### WHAT YOU ARE ASKED TO DO
Set down exactly the lines of the listing below, please, beginning with the first and ending with the line that holds "The height and width of the screenshot is (658, 700).".

[Opening EXTRACTED ENTRIES section]

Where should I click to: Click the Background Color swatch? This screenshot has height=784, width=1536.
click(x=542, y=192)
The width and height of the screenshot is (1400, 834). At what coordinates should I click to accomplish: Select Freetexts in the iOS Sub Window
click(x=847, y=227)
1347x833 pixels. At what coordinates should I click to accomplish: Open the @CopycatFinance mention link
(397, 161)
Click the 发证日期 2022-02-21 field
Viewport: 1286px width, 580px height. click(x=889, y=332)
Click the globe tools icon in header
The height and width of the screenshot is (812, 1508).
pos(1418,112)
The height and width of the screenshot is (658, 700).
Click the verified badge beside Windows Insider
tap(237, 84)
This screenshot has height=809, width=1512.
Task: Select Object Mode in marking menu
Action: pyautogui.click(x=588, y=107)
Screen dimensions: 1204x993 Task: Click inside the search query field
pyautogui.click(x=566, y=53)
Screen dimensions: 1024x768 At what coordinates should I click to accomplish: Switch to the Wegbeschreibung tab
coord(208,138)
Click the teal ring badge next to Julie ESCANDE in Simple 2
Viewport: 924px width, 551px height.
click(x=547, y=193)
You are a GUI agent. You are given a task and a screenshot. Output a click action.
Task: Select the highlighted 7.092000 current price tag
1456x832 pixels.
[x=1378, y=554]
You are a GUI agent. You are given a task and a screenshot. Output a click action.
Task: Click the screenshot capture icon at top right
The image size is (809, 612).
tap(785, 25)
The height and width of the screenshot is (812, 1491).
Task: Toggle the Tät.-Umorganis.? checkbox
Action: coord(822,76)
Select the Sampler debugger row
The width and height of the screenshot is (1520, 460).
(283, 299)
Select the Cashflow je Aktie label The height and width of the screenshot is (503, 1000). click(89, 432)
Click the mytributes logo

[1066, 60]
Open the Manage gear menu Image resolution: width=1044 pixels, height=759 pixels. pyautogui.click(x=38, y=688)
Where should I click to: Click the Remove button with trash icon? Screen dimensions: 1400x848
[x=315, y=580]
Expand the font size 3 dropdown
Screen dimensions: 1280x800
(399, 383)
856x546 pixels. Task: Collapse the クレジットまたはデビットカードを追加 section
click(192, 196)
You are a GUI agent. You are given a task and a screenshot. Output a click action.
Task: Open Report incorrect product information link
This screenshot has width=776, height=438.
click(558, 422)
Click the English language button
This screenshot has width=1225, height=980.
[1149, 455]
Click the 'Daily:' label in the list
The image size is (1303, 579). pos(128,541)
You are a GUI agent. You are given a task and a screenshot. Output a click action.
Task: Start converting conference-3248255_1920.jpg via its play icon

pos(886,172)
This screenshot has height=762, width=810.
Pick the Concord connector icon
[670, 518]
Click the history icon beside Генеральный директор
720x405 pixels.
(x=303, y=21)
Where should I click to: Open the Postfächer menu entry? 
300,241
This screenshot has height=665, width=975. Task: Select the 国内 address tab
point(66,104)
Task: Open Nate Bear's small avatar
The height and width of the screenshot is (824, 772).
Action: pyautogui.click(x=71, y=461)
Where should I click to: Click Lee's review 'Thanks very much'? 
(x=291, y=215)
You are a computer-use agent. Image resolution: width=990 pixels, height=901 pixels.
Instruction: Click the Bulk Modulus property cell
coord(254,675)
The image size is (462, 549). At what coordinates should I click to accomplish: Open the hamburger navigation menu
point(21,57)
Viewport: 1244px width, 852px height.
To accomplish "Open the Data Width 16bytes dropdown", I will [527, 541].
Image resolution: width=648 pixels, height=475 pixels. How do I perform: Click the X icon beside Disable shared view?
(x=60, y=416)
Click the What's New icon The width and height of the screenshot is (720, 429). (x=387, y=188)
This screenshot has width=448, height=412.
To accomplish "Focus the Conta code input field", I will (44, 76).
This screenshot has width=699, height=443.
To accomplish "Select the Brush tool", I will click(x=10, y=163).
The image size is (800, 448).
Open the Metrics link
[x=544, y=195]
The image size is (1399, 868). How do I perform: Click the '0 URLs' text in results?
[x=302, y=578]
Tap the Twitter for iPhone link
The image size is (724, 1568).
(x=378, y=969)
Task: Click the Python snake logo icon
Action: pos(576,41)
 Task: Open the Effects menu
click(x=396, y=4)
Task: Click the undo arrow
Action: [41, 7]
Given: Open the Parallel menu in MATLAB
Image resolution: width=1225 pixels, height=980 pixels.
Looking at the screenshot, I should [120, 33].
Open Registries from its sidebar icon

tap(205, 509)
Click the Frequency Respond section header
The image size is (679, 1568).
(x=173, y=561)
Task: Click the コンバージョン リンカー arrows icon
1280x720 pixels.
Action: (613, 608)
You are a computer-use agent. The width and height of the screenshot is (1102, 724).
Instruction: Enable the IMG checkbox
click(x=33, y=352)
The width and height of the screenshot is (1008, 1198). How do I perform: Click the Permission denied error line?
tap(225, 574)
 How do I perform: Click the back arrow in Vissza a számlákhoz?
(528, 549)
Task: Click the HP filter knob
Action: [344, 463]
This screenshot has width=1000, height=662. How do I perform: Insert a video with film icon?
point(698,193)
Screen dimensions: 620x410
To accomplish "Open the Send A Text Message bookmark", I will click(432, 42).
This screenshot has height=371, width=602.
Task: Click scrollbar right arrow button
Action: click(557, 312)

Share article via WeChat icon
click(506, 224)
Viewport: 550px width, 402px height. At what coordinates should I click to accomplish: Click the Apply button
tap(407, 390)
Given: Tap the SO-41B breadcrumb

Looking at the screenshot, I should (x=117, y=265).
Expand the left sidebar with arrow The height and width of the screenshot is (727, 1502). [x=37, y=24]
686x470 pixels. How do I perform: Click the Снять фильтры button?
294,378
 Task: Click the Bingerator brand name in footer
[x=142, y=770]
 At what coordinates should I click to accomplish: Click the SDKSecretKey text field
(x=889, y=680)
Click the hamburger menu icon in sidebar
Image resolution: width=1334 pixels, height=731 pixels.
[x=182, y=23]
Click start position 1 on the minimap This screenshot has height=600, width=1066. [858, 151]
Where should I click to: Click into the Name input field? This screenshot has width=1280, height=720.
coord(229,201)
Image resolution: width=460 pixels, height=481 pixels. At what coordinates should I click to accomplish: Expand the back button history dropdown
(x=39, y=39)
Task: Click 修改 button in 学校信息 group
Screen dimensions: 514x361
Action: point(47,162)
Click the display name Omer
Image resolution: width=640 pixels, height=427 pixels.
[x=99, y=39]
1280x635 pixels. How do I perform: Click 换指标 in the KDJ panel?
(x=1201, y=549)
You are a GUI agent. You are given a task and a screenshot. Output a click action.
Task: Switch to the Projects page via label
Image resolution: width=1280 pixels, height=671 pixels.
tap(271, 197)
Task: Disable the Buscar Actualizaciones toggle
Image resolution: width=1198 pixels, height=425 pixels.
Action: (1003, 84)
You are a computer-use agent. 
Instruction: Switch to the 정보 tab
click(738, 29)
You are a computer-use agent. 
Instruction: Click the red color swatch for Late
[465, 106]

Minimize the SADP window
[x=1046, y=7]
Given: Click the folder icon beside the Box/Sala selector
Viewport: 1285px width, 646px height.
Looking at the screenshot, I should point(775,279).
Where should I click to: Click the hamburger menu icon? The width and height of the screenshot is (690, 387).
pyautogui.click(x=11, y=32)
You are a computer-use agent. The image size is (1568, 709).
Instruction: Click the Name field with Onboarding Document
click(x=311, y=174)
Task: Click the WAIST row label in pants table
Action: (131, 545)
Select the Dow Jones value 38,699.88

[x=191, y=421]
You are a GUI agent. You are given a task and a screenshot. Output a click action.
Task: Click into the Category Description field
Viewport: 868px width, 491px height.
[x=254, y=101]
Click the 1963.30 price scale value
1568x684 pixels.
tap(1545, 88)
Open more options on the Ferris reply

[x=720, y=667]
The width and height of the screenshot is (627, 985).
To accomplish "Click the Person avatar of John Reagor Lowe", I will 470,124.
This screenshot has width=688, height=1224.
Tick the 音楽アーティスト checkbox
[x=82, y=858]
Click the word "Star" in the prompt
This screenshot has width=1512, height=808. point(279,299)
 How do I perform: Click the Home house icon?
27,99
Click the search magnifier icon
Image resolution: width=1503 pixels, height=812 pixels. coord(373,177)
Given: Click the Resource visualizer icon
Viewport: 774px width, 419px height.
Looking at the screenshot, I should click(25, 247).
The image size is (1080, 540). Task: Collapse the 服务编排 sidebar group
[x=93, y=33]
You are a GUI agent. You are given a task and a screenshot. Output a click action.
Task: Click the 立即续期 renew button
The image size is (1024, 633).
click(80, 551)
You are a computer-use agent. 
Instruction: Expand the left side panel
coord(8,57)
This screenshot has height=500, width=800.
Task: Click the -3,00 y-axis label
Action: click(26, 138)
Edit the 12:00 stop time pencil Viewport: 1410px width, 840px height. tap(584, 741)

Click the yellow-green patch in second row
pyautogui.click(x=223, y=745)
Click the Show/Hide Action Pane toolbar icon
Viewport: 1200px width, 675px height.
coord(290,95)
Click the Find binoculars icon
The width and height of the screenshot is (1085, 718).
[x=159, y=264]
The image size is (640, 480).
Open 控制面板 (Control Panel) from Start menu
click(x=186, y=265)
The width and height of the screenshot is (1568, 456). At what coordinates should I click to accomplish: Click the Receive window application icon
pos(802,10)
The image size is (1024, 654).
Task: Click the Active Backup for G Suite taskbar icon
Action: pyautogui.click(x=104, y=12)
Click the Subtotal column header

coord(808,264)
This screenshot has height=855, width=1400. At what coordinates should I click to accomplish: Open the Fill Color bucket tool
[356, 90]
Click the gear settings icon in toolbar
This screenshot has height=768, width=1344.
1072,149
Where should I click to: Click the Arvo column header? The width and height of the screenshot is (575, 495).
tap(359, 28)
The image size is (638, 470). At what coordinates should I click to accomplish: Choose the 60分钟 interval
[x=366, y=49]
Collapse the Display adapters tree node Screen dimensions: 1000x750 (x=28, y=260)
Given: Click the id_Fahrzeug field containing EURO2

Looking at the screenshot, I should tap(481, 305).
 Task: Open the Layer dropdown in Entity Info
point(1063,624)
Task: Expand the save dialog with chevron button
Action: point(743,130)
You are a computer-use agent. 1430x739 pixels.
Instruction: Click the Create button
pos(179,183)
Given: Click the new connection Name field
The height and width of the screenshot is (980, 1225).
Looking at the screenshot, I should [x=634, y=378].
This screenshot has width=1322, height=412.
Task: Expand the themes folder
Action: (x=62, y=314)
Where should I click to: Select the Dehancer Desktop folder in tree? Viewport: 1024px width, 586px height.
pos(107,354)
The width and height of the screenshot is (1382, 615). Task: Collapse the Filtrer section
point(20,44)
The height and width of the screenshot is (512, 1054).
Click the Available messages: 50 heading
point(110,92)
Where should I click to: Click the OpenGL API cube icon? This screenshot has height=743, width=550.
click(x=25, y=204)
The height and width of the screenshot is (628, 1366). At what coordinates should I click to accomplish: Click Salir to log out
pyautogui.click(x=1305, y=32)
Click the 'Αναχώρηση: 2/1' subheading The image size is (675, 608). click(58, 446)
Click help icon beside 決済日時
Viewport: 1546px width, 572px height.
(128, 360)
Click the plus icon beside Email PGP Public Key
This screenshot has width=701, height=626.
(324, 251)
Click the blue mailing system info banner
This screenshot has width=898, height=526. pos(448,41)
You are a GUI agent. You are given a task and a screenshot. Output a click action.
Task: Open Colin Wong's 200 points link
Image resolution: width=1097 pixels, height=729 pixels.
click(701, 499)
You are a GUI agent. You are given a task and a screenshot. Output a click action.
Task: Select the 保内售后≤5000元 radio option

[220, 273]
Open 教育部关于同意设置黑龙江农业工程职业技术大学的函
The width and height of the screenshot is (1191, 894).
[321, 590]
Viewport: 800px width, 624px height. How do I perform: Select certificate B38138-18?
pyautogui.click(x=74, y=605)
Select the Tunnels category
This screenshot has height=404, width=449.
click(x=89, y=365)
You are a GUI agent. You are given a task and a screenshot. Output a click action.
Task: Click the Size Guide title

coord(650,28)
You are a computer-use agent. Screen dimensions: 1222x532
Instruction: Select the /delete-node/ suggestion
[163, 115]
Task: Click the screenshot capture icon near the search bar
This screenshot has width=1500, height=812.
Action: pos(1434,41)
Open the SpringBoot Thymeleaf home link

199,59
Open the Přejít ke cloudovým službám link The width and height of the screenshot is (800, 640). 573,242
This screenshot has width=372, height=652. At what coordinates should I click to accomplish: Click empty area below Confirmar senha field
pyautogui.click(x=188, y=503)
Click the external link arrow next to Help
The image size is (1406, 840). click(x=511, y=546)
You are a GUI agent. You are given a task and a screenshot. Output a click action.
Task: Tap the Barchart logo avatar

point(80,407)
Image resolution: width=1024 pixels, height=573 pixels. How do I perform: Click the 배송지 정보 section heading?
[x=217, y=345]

[Closing EXTRACTED ENTRIES section]

### RESPONSE TO THIS TASK
Where should I click to: Click the Background Color swatch? This screenshot has height=784, width=1536.
click(x=542, y=192)
The width and height of the screenshot is (1400, 834). At what coordinates should I click to accomplish: Select Freetexts in the iOS Sub Window
click(x=847, y=227)
1347x833 pixels. At what coordinates should I click to accomplish: Open the @CopycatFinance mention link
(397, 161)
Click the 发证日期 2022-02-21 field
Viewport: 1286px width, 580px height. click(x=889, y=332)
Click the globe tools icon in header
The height and width of the screenshot is (812, 1508).
pos(1418,112)
The height and width of the screenshot is (658, 700).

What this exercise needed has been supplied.